Polymap: generating high definition map based on rasterized polygons
Shiyu Gao, Hao Jiang
TL;DR
The paper tackles robust HD map perception for autonomous driving by reframing map elements as rasterized polygons and solving via a segmentation-based pipeline. It jointly develops rasterized label generation, a transformer-based instance segmentation head (Mask2Former), an inflation-based bilateral matching strategy, and a Potrace-based post-processing step to produce vectorized map elements. Formal outputs are $\mathcal{M} = \mathcal{S}(\{I^{sur}_i\}_{i=1}^n)$ and $\mathcal{V} = \mathcal{P}(\mathcal{M})$, enabling end-to-end raster-to-vector conversion with polygonal map elements.

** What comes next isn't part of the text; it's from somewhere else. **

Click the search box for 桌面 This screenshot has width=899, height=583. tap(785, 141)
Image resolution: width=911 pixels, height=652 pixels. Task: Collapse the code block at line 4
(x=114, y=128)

Experiments on nuscenes demonstrate strong generalization, achieving competitive results with detection-based methods on the Old Split and superior generalization on the New Split, highlighting practical utility for auto-labeling and map production.
Abstract
The perception of high-definition maps is an integral component of environmental perception in autonomous driving systems. Existing research have often focused on online construction of high-definition maps. For instance, the Maptr[9] series employ a detection-based method to output vectorized map instances parallelly in an end-to-end manner. However, despite their capability for real-time construction, detection-based methods are observed to lack robust generalizability[19], which hampers their applicability in auto-labeling systems. Therefore, aiming to improve the generalizability, we reinterpret road elements as rasterized polygons and design a concise framework based on instance segmentation. Initially, a segmentation-based transformer is employed to deliver instance masks in an end-to-end manner; succeeding this step, a Potrace-based[17] post-processing module is used to ultimately yield vectorized map elements. Quantitative results attained on the Nuscene[1] dataset substantiate the effectiveness and generaliz-ability of our method.